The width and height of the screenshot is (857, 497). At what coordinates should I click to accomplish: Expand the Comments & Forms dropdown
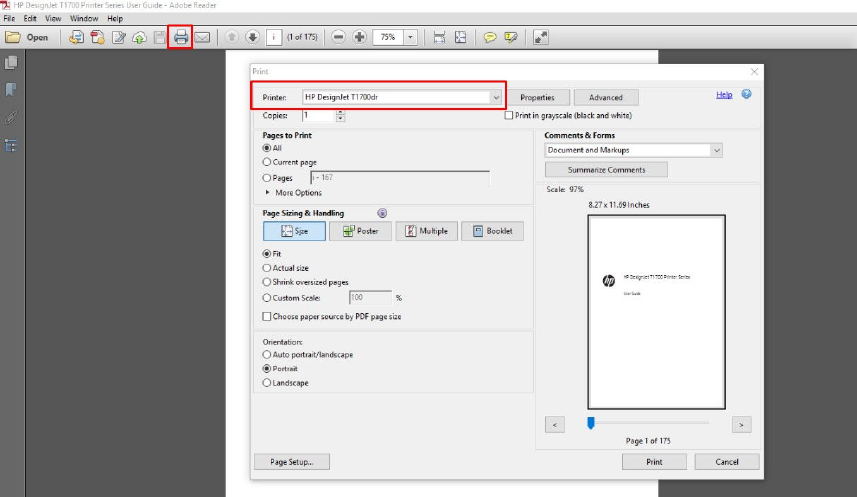[x=716, y=150]
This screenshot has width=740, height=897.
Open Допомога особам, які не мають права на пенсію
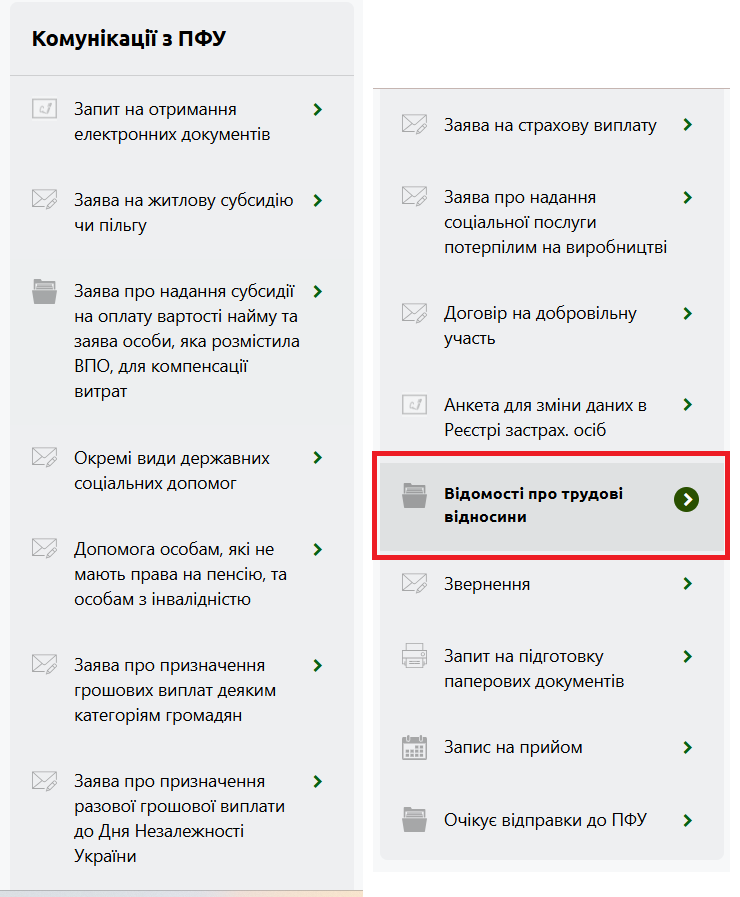pyautogui.click(x=180, y=574)
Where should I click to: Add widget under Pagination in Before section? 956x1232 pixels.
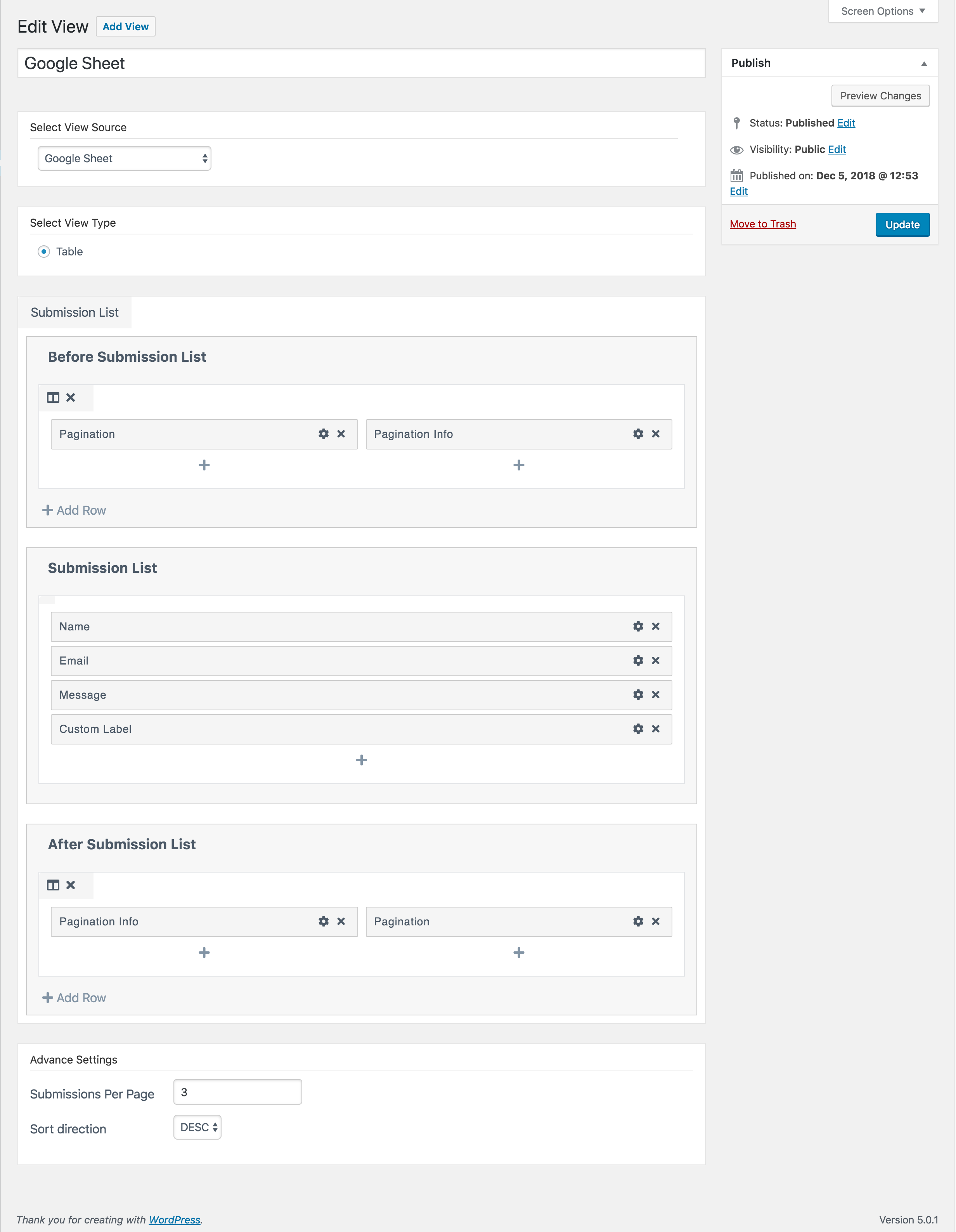pos(204,465)
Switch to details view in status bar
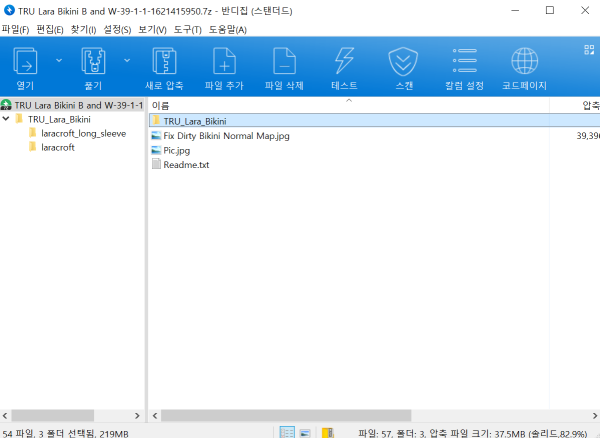This screenshot has height=438, width=600. pyautogui.click(x=288, y=432)
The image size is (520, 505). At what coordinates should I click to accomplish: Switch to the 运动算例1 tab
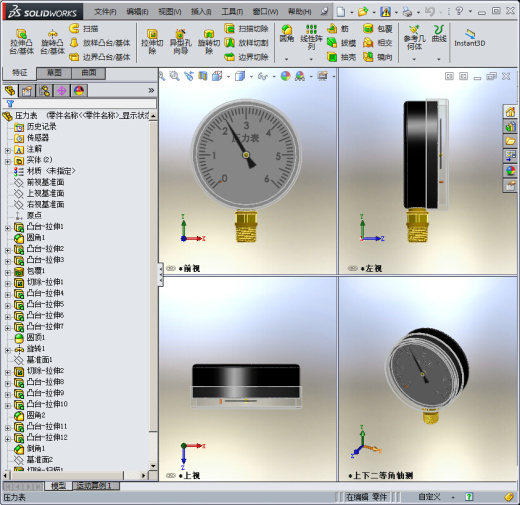96,486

────────────────

◆ **Aim of the task**
Rewrite the records starting at the line containing "Where should I" and ending at the last line of the records, changing "widget" to "component" and keeping everything else the same. Omit the pictures.

◆ **Final result**
Where should I click to: Add component under Pagination in Before section? 956x1232 pixels.
pos(204,465)
Switch to details view in status bar
This screenshot has height=438, width=600. pyautogui.click(x=288, y=432)
The image size is (520, 505). At what coordinates should I click to accomplish: Switch to the 运动算例1 tab
96,486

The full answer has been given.